The two kitties in my life.  


Sent from Petguide.com Free App


----------



## saraB260 (Mar 11, 2014)

Sent from Petguide.com Free App


----------



## 10cats2dogs (Jun 16, 2013)

They are Adorable! Cuteness Overload!


----------



## Jetlaya67 (Sep 26, 2012)

They are so incredibly cute!!!


----------



## Marmoset (Feb 18, 2014)

They are so cute and they coordinate. Actually I thought of a ying yang when I saw them. Are they male and female?


----------



## saraB260 (Mar 11, 2014)

Theyre brothers, both male. Its so weird because one is super light and the other is brown with stripes. Haha.

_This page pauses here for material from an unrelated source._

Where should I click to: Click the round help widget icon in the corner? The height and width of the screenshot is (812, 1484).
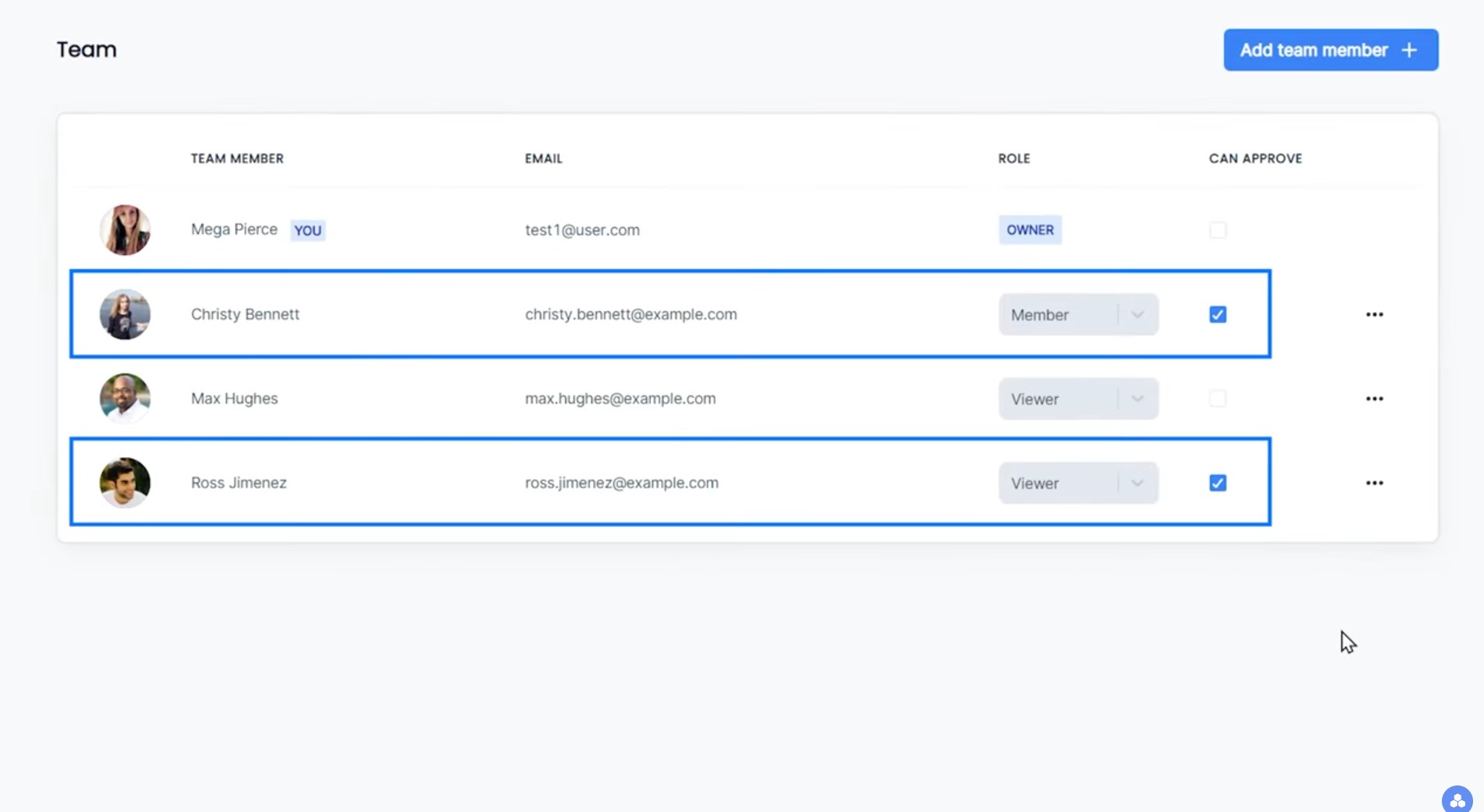[x=1457, y=800]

Thank you for the compliments.

Sent from Petguide.com Free App


----------



## Blumpy710 (Feb 24, 2014)

So sweet.


----------



## cat face (Apr 4, 2013)

VERY cute!!


----------



## saraB260 (Mar 11, 2014)

Sent from Petguide.com Free App


----------



## spirite (Jul 31, 2012)

OMG just so adorable!! I love the little pink tongue sticking out in the pic with the bottle, and the two sleeping together is just precious.


----------



## Heather72754 (Nov 1, 2013)

Lol so sweet! I loved the expressions on the first picture, it's like "Oh no, Mom's going camera crazy again - hopefully it will be over soon". So funny!


----------



## TinyPaws (Jun 23, 2013)

Such sweet precious babies! I love their names!


----------



## saraB260 (Mar 11, 2014)

Gosh. They've gotten so big since this thread. 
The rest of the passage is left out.